Pero no, todavía no: muchos periodistas siguen invirtiendo tiempo valioso para hacer buen periodismo en desmentir lo que a otros les pareció bien echar a andar como un hecho real, cuando se trataba de falsedades. Le llaman “un reto”, “un desafío”: combatir la desinformación y defender la verdad es una obligación del periodismo, su llamado moral, así como ofrecer una perspectiva de los hechos alejada de los lugares comunes, consciente de los matices y recelosa de los absolutos.
Se sabe ya que, como dicen quienes conocen, vivimos tiempos paradójicos, complejos: lo último que se necesitaría ahora es darles vueltas a las mismas generalizaciones, a las mismas esquinas de los hechos. “Es importante que los periodistas adopten la complejidad y se resistan a comprender instintivamente la explicación obvia”, dijo Craig Silverman, el editor de BuzzFeed, en un artículo de la revista de periodismo de la Universidad de Columbia.
El riesgo aquí se multiplica y toma formas tan ligeras como indignantes: el contexto cede ante el conteo diario de contagios, muertos y recuperados, la línea que separa la información del amarillismo ramplón se disuelve sin muchas dificultades, y el trabajo sobre el terreno sigue siendo una confirmación del relato oficial que poco trasciende. Además de enfrentarse a sus propios lugares comunes, y de paso al virus que debe cubrir con nuevas medidas, movilizando nuevas formas del ingenio y cambiando las maneras de asomarse a los hechos, el periodismo se encuentra con criticas diarias y columnas como esta que por lo general desconocen el movimiento subterráneo. No hay llamados morales ni reflexiones deontológicas: el riesgo en este punto se asume con la vida misma, con el vértigo diario de encontrarse en un negocio vulnerable y sujeto a todo tipo de chantajes, de presiones y de bolsillos.

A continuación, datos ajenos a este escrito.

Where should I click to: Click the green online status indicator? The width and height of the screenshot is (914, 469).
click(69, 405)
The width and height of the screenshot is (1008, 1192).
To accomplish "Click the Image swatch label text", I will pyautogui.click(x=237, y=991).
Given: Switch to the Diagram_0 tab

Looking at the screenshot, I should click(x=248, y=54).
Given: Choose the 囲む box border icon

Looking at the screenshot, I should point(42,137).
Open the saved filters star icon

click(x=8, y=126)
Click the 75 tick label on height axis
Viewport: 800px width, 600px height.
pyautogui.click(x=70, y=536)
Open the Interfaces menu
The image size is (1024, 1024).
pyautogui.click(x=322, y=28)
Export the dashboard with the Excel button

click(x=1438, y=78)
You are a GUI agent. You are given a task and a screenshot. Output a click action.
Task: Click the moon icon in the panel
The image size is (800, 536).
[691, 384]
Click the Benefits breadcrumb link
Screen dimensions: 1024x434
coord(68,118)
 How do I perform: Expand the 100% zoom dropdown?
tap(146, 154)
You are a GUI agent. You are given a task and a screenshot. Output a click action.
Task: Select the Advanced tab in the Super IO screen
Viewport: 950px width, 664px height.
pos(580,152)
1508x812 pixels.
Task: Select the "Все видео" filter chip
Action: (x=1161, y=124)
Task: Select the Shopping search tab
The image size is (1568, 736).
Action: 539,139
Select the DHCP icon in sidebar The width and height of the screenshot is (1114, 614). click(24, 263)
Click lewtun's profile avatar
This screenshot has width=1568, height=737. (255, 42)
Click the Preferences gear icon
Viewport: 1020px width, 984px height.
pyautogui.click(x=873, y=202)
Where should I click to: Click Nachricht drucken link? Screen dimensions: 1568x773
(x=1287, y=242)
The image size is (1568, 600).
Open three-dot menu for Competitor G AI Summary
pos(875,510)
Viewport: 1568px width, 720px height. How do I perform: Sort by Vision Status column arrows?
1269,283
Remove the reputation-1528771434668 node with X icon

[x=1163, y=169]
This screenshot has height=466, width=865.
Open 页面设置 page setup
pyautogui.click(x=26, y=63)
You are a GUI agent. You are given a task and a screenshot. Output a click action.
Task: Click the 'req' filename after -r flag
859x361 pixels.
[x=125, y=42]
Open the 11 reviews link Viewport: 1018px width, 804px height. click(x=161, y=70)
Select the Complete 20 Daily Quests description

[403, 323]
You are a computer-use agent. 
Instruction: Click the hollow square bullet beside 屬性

En Colombia la crisis fue analizada por las academias, puesta en práctica por los medios casi al mismo tiempo, y ahora se subrayan más sus golpes: la prensa regional agoniza y alarga sus esfuerzos con la amenaza de los cierres en la nuca, desde el inicio de la cuarentena, la Flip ha contado cerca de cuarenta violaciones a la libertad de prensa que van desde el acoso hasta el espionaje, los despidos que se contaban mes a mes ahora son rutina, las estrategias se desmoronan y las plantillas y colaboradores se reducen, como sucedió con el despido reciente de tres caricaturistas de Vanguardia. Ser colombiano también es un riesgo laboral para los periodistas, valientes hasta donde los nervios aguanten en un Estado que hostiga a sus vigías, que aprovecha esta especie de estado de sitio para hacer lo que le apetece, que estira su sombra cuando las luces bajan y nadie ve: el Conde Orlok de Nosferatu que tanto atemoriza.
A pesar de las ligerezas, de las agendas dictadas por los poderosos de todo tipo, de los reveses del rating y las presiones de la viralidad, es justo reconocer la valentía y la resistencia de los periodistas. Pero no basta con las buenas intenciones, ni con la solidaridad efímera de los tweets y los mensajes: hay que protegerlos. Por principio y por lógica: porque los beneficios son mutuos, pero sobre porque no hay de otra. Salvo la oscuridad, claro, y la incertidumbre, que hasta donde se entiende nadie quiere. ¿O sí?